Monday, December 21, 2009
Changing Domains and/or Domain Names with SMS 2003 and SCCM 2007
In SMS 2003 there are two security modes: Standard Security mode and Advanced Security mode. So what's the difference? Standard Security mode uses user accounts to run services, configure computers and connect between computers, whereas Advanced Security mode relies on Active Directory.
In System Center Configuration Manager (SCCM 2007) we also have two modes but they work a little bit different. The first is Mixed Mode which is analogous to Advanced Security mode in SMS 2003, and the second is Native Mode which takes the level of security even higher by integrating with a public key infrastructure (PKI) to help protect communication by using certificates.
Now unless you already know the answer to our original question about changing domains you're probably wondering what all this has to do with anything. The answer to that is because you can change domains in some modes but not others. If you're running SMS 2003 in Standard Security mode then yes, you can change domains.

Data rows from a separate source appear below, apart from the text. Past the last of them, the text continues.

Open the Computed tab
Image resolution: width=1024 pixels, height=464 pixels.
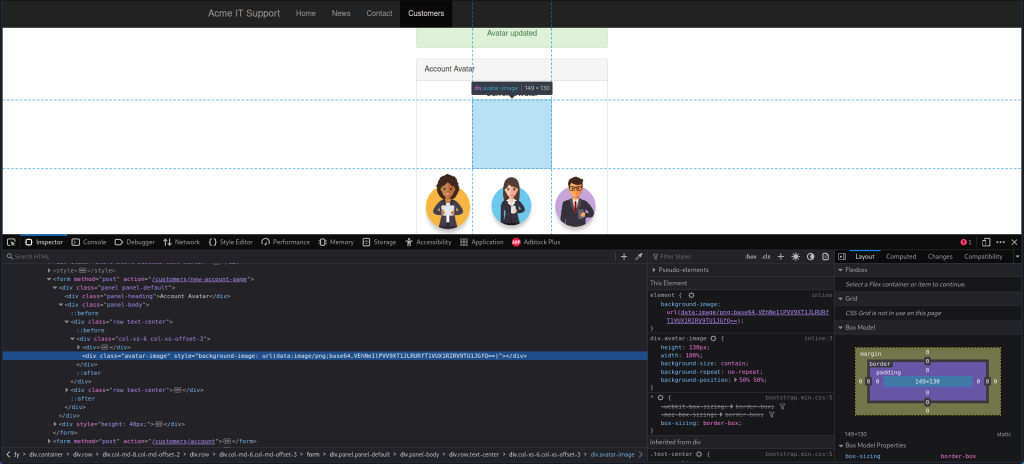902,257
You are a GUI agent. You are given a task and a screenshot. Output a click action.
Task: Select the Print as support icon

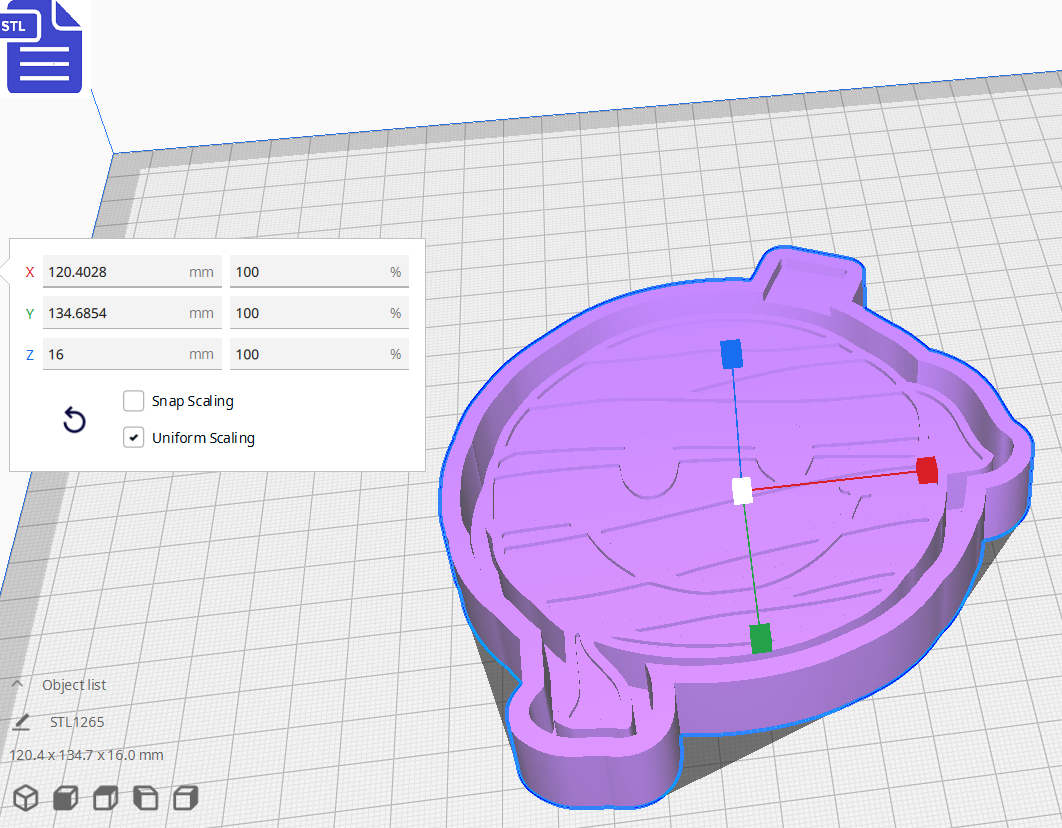pos(64,798)
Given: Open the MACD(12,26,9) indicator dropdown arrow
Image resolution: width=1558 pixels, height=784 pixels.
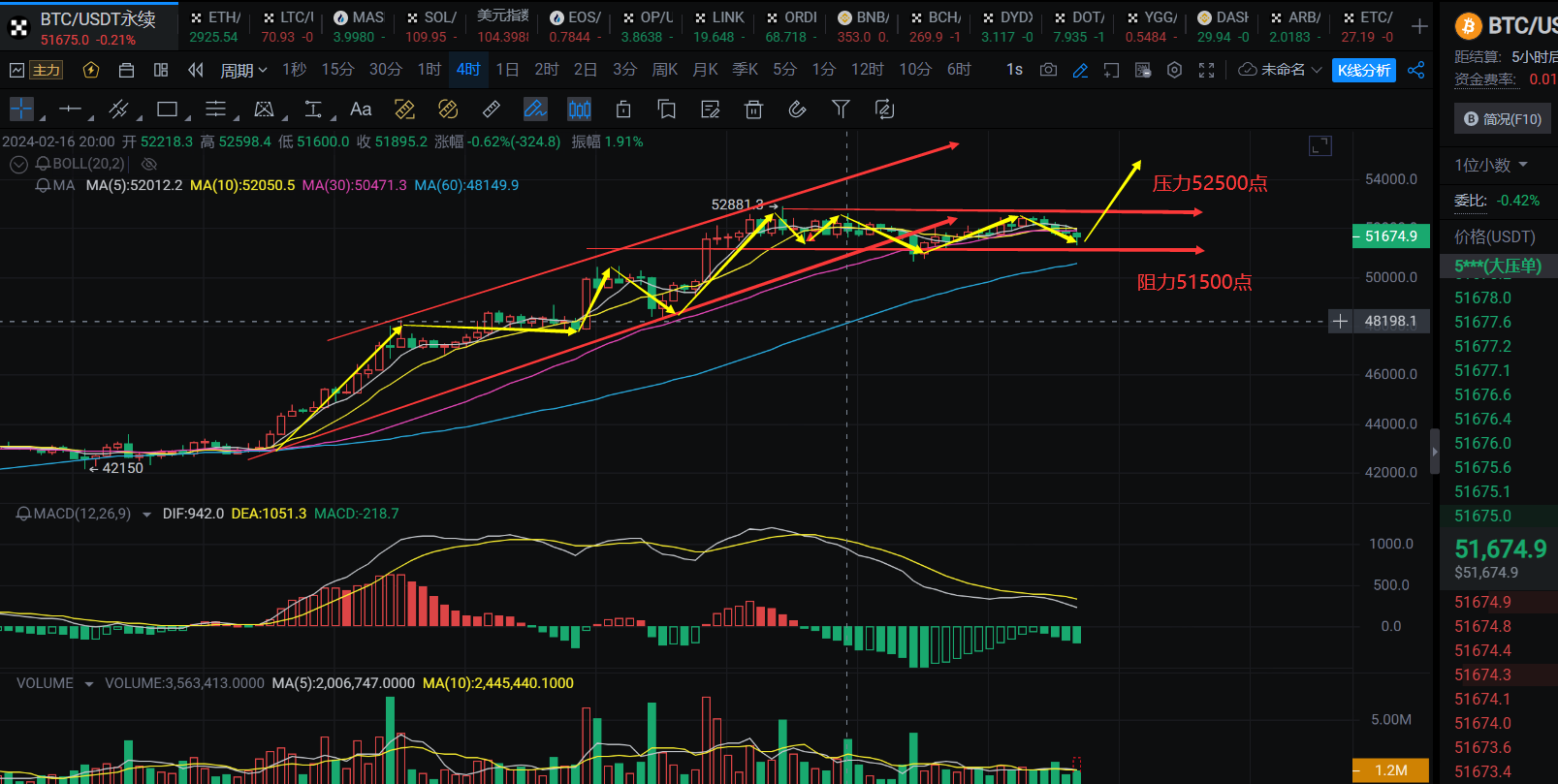Looking at the screenshot, I should pyautogui.click(x=146, y=515).
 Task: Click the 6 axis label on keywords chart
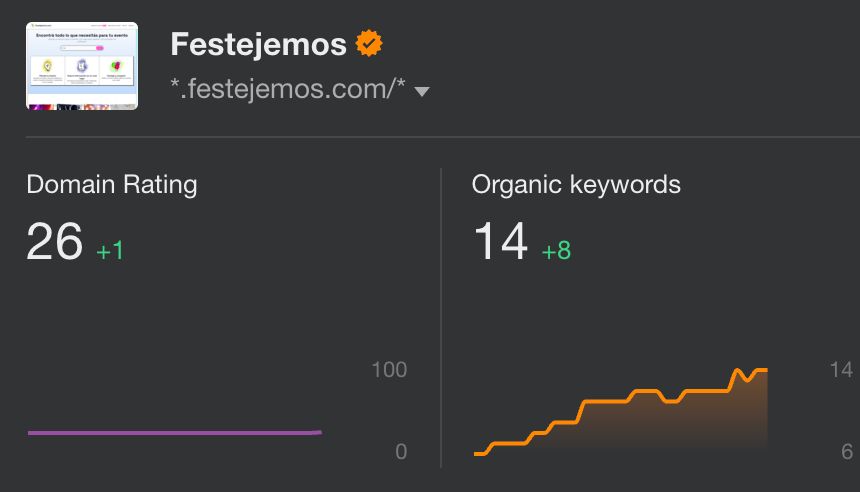(847, 451)
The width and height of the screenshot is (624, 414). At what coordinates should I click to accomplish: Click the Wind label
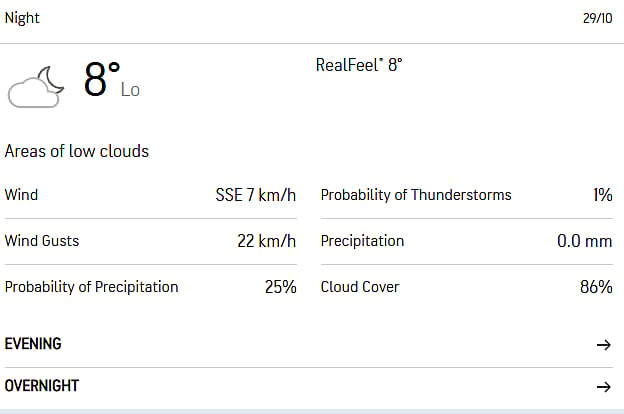(21, 195)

If you're running SMS 2003 in Advanced Security mode then no, you cannot change domains. So where does SCCM 2007 fit in all of this? Well, considering that with SCCM 2007 security starts with Mixed Mode (which is basically SMS 2003 Advanced Security mode) then that would tell us that changing domains in SCCM2007 is not supported at all.
Here's a chart that should help make this a little more clear:
I can't imagine too many folks running SMS 2003 in Standard Security mode these days so discarding that, what if you have to change the domain name? Unfortunately, if you find yourself in this scenario your only real recourse is a removal and reinstallation of the site. Not ideal, I know, but that's the reality of the situation so you'll want to take careful consideration of this when initially planning your hierarchy.